- ABOUT THIS TASK
Output exactly the lines below, starting with the line that has "[Cloro Val - Mantenemos" and going on through the line that has "INICIO (274, 58)", both included, and no other lines.

- THE INPUT
------

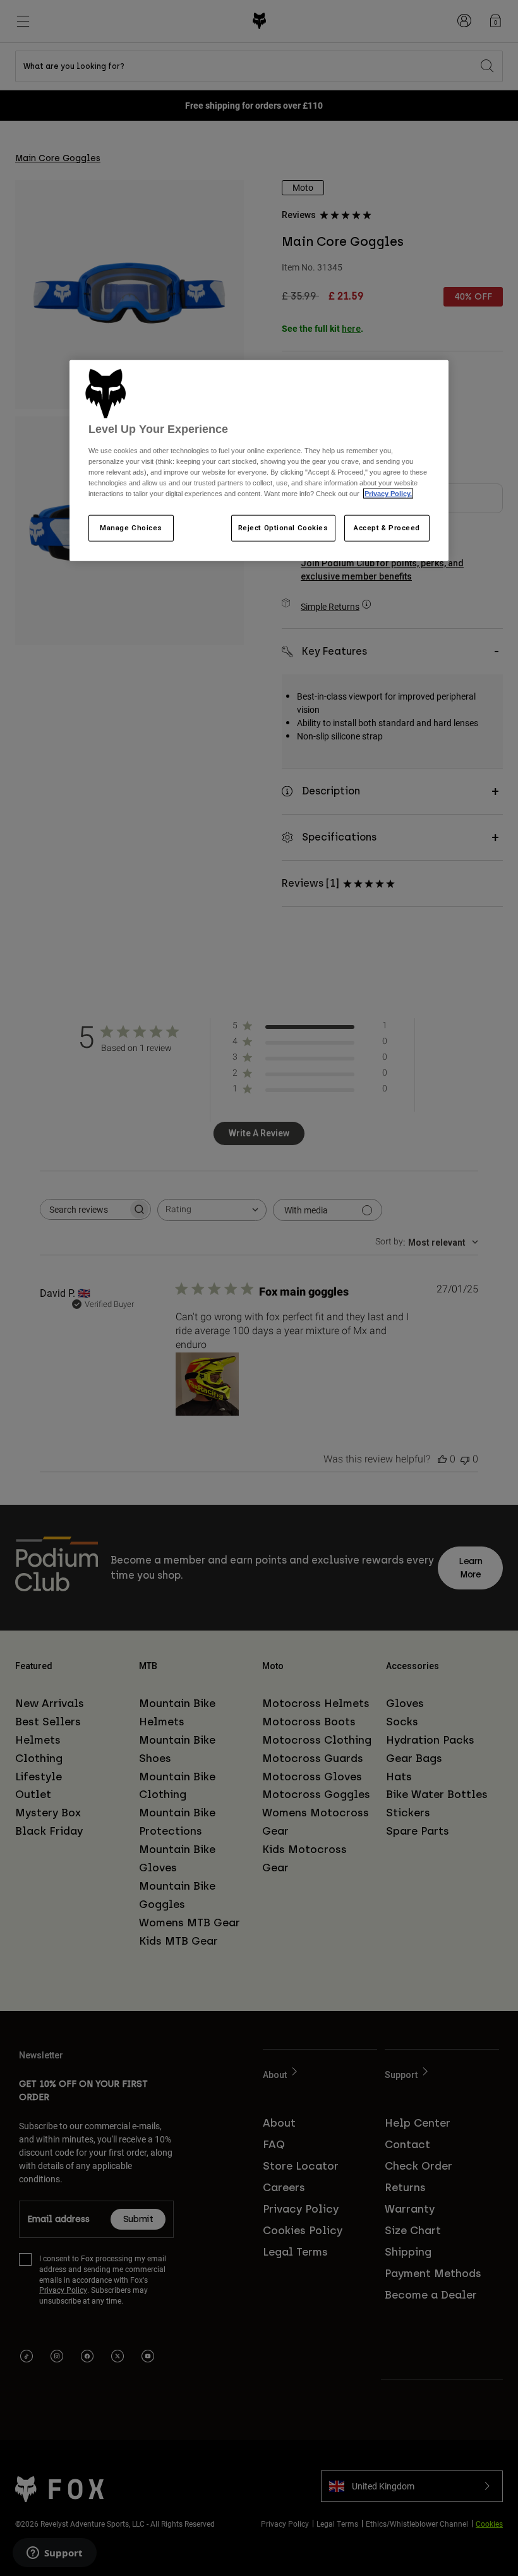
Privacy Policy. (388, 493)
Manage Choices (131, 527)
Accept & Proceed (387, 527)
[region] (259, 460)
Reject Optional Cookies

------

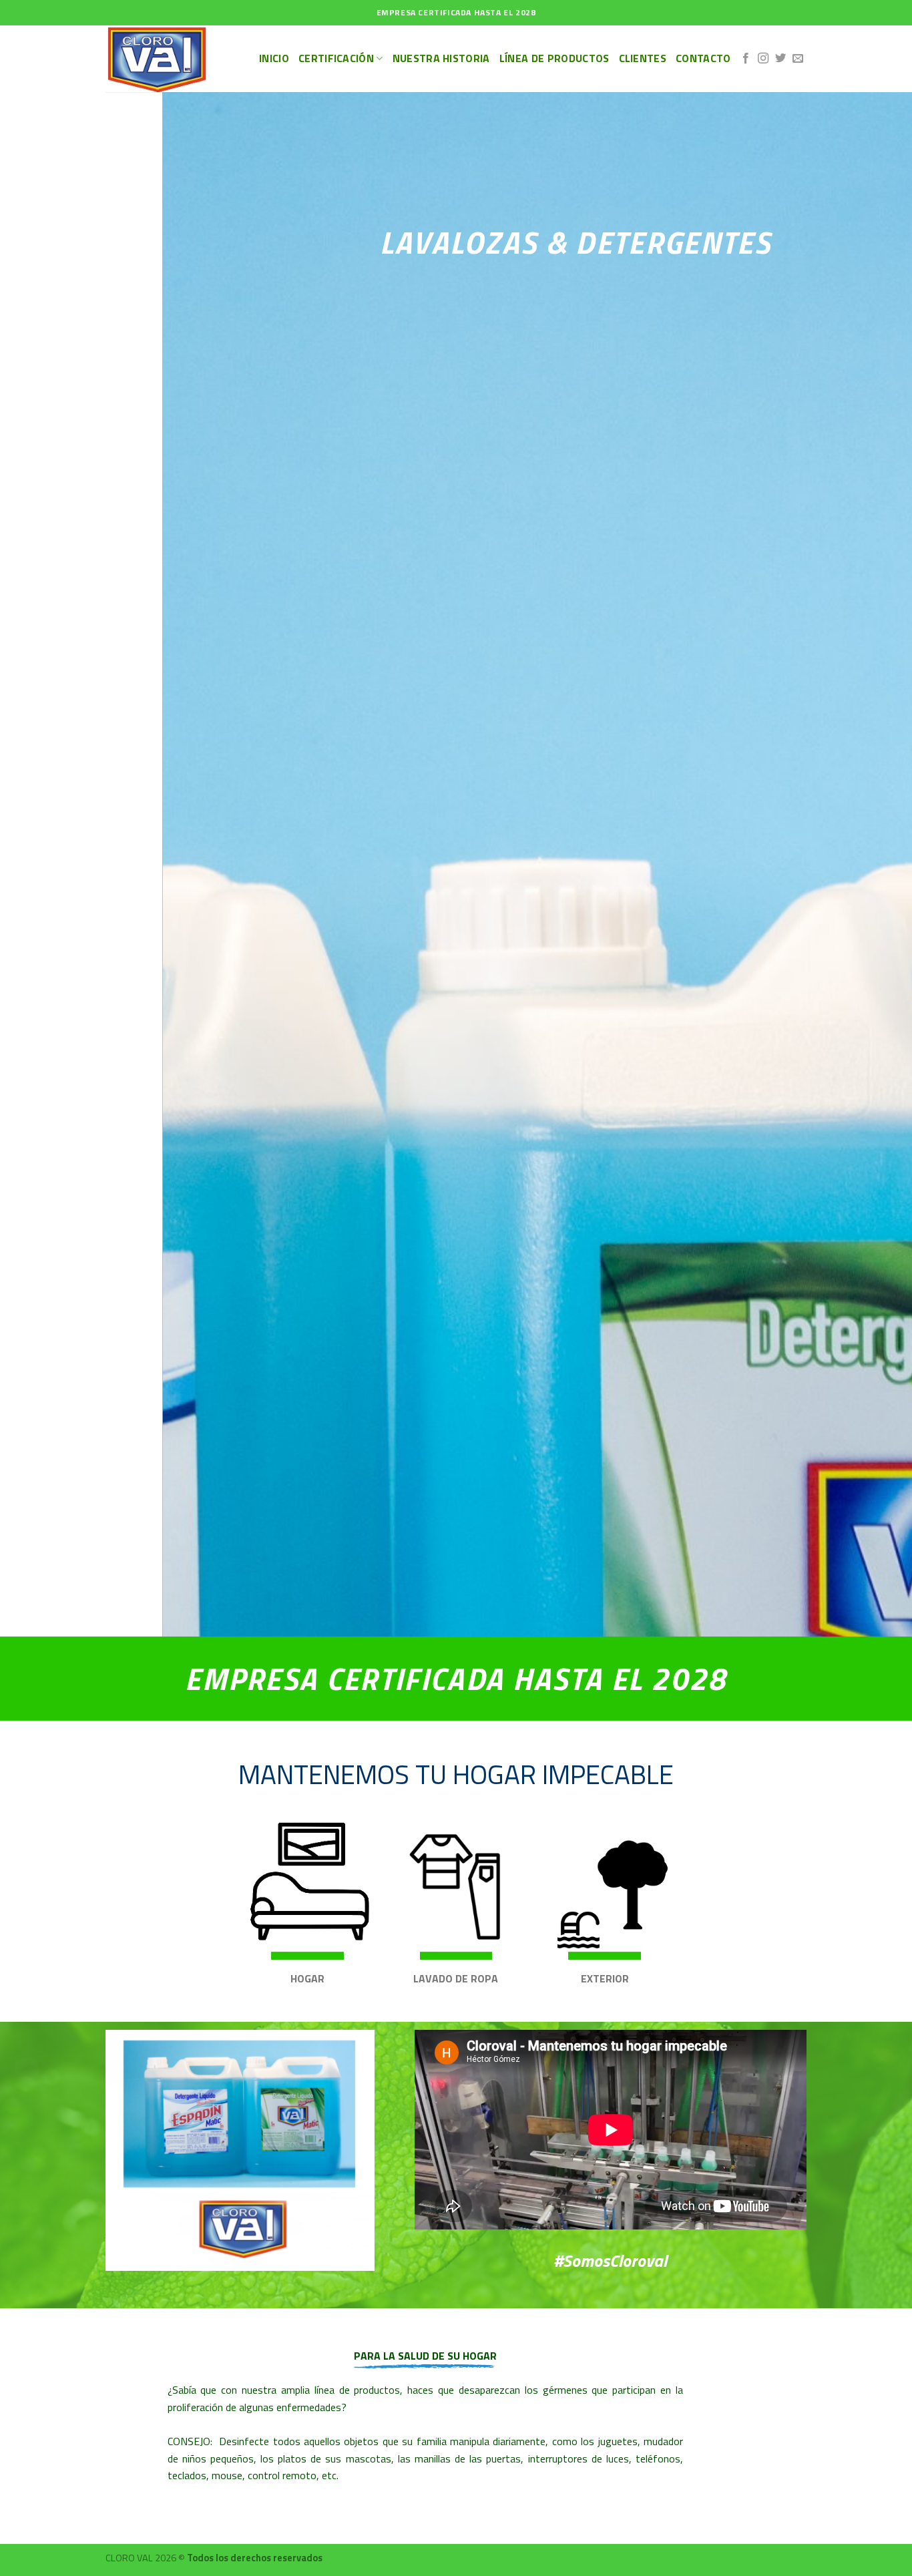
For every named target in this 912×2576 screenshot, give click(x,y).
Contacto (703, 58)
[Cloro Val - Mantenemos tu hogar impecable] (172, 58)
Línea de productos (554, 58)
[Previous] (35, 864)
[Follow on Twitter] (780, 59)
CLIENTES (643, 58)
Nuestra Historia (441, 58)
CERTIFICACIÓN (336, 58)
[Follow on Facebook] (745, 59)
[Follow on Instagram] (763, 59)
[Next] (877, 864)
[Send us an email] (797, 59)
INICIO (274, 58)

------

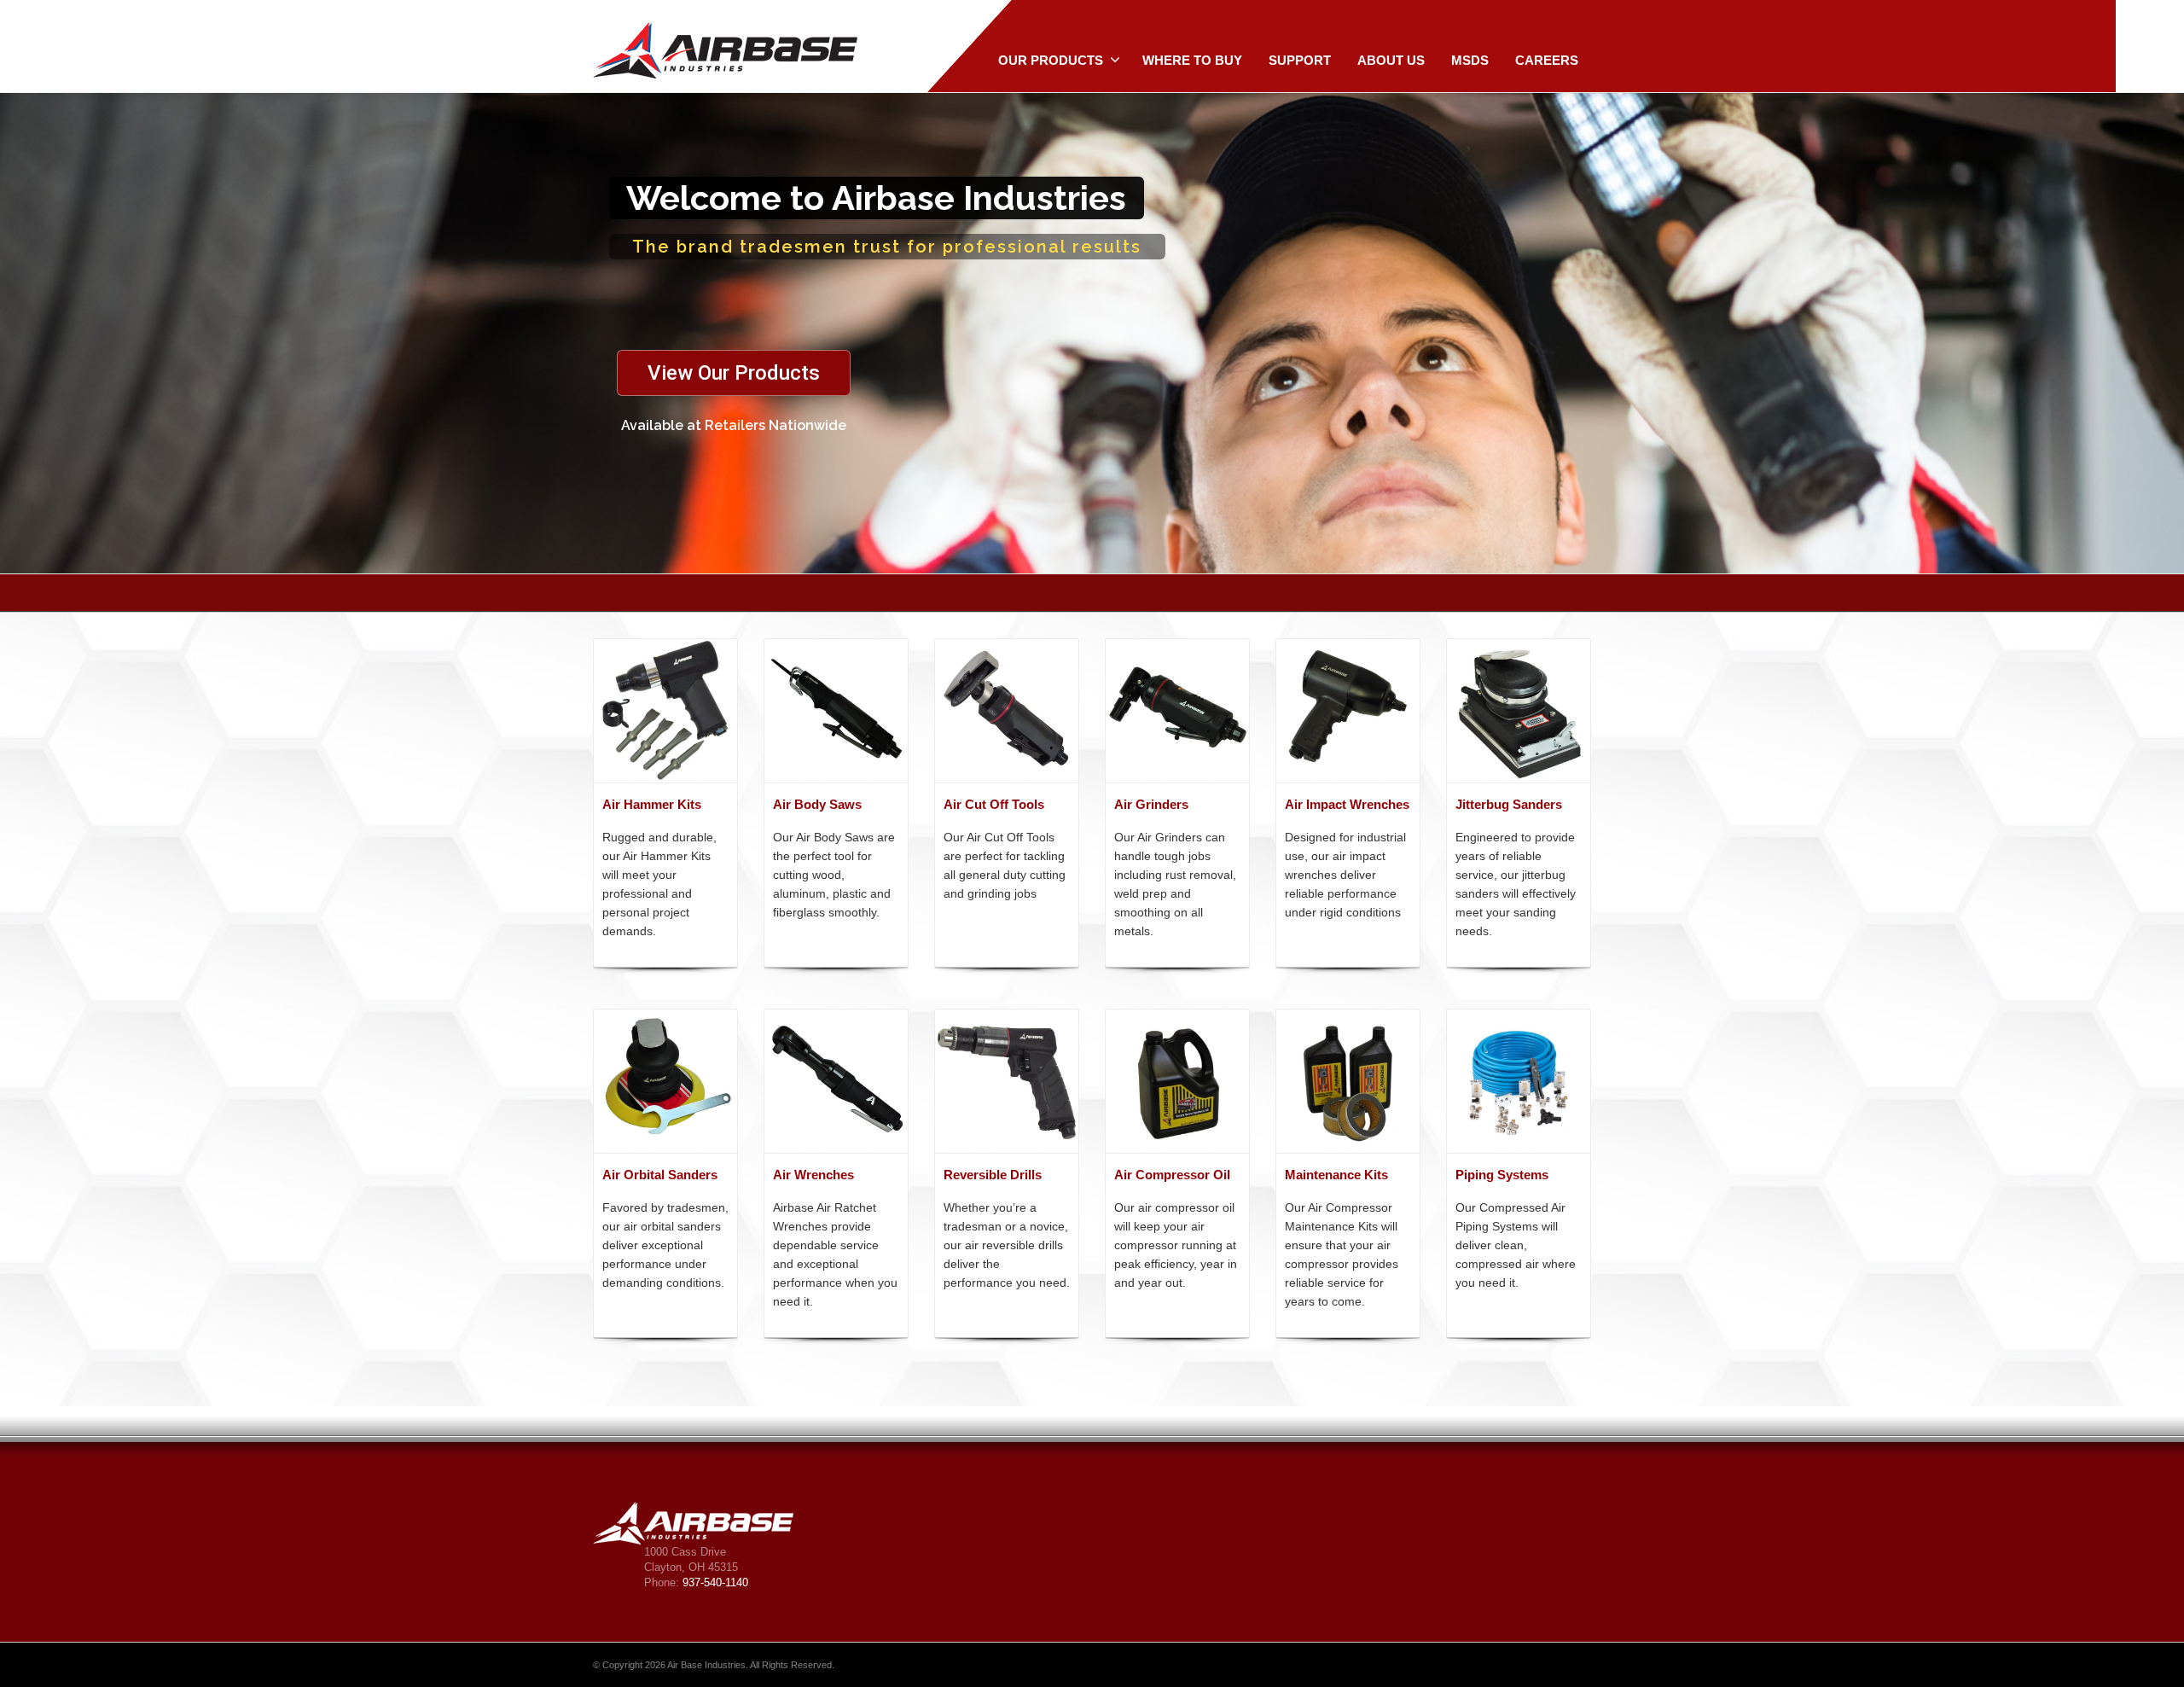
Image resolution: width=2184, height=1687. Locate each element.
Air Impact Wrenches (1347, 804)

------

- EXPECTED OUTPUT
[Cloro Val - Mantenemos tu hogar impecable] (172, 58)
Línea de productos (554, 58)
[Previous] (35, 864)
[Follow on Twitter] (780, 59)
CLIENTES (643, 58)
Nuestra Historia (441, 58)
CERTIFICACIÓN (336, 58)
[Follow on Facebook] (745, 59)
[Follow on Instagram] (763, 59)
[Next] (877, 864)
[Send us an email] (797, 59)
INICIO (274, 58)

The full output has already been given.